**Tareas escritas**
(1) Responde estas preguntas sobre el fragmento acerca de Paradise Alley:
(a) ¿De qué año es la edición de pasta dura que le ofrece el vendedor?
(b) ¿En qué año recibió Pearl S. Buck el Premio Nobel de Literatura?
(c) ¿A qué se dedica Victor Carboni antes de volverse luchador?
(2) Extrae de las filas cada línea donde aparezca la palabra "with".

**Fragmento proporcionado**
Mientras mi esposa compraba las tortillas me acerqué discretamente hasta asegurarme de que no interrumpía nada importante.

–Buenas, ¿cómo está?

–¡Qué milagro!

–Pues usted, tenía desde enero que no lo veía.

–Tengo cosas interesantes. ¿No hay problema con tu esposa?

–No, ella no dice nada, hasta parece que le gusta que compre con usted.

–Eso me da gusto. Mira, me llegó esto: esta es una edición del 57, pasta dura, papel biblia, un poquito despegado el lomo pero con resistol queda bien. Ya leí como la tercera parte, está buenísimo.

Se trataba de una edición de Planeta de casi mil 800 páginas que contienen cuatro novelas de la Premio Nobel de Literatura de 1938 Pearl S. Buck. No lo pensé y lo puse bajo mi brazo.

–Este quizá no es la gran cosa, pero como rareza creo que vale la pena leerlo; conociendo tus gustos, a lo mejor te agrada.

No fue necesario meditarlo por mucho tiempo, soy hombre de decisiones rápidas así que esa misma noche aplacé las lecturas en curso y lo comencé. Valió la pena cada peso entregado a mi dealer.

Estamos hablando de Paradise Alley (1978), de Sylvester Stallone. Ciertamente yo no conocía el libro y de inmediato me enganchó. Una novela breve, bien contada, muy visual, sin demasiadas introspecciones existenciales. Es la historia de los hermanos Carboni, que en la Hell’s Kitchen encuentran una forma de ganar dinero rápido. Lentamente esa dinámica los transforma, o quizá sólo hace aflorar la verdadera naturaleza de cada uno, hasta llevarlos al límite de su resistencia para al final ver esfumado su sueño de dinero fácil, lo que los hace volver a su realidad, quizá con las mismas carencias pero viéndose a sí mismos con otro enfoque.

A la noche siguiente, cuando terminé de leer Paradise Alley, no pude evitar relacionar a esos buscadores de oportunidades con mi conecte bibliográfico. Los protagonistas de la novela, Rosco, Lenny y Victor Carboni, estafador el primero, embalsamador el segundo y repartidor de hielo el tercero, viven en el día a día de 1946 hasta que, a raíz de un duelo de vencidas, se meten en el negocio de la lucha libre en los tinglados de la Cocina del Infierno, donde Lenny es el promotor y encargado del tráfico de apuestas, Rosco, el de la idea, es preparador físico, y Victor, un tipo grande pero lerdo, lo que se compensa con su encantadora dulzura, se convierte en luchador.

Paradise Alley
También hay película…

Ya inmersos en el negocio poco a poco se van transfigurando: Rosco, al principio ambicioso, ruin, dispuesto incluso a prostituir el cadáver de una mujer con alcohólicos, gradualmente se sensibiliza y termina luciendo como un tipo duro domesticado a chingadazos; Lenny, el embalsamador, es un soldado retirado por lesiones, siempre escrupuloso, centrado, metódico, y al comenzar a ver el dinero fluir va dejando de actuar como hermano bondadoso para parecer más un padrote, el padrote de su hermano, y Victor, el luchador, llega un momento en que, asustado porque ya le ha tomado gusto a golpear gente hasta dejarlos inconscientes, decide mandar todo al carajo porque “me gustaba más cuando sólo éramos hermanos”.

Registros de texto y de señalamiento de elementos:
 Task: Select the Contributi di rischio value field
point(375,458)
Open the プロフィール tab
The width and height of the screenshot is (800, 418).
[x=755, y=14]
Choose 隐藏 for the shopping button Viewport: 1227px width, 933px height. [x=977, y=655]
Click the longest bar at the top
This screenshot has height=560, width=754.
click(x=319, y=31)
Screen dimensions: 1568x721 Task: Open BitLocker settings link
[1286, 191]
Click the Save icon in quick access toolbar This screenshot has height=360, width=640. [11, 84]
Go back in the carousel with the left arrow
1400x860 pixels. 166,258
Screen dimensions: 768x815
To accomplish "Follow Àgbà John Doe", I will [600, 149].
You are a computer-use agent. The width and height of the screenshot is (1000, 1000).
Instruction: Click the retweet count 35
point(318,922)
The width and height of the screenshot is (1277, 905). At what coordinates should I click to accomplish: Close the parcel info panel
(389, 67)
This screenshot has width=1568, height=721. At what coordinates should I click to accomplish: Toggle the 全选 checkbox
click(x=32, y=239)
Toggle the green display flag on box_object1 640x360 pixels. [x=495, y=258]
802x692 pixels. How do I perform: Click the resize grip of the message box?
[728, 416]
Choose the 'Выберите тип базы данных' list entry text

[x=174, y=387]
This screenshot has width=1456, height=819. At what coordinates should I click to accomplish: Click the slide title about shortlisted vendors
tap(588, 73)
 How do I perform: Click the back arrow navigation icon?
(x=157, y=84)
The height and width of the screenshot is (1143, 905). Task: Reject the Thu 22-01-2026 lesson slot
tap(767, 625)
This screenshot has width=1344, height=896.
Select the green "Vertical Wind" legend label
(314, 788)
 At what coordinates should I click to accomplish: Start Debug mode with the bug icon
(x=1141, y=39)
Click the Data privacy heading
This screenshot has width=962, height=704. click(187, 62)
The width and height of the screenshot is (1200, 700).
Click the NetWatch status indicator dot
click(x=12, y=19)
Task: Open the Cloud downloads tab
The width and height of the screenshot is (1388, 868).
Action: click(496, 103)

**Resultados**
(1)
(a) Del 57.
(b) En 1938.
(c) Es repartidor de hielo.

(2)
Go back in the carousel with the left arrow
 At what coordinates should I click to accomplish: Start Debug mode with the bug icon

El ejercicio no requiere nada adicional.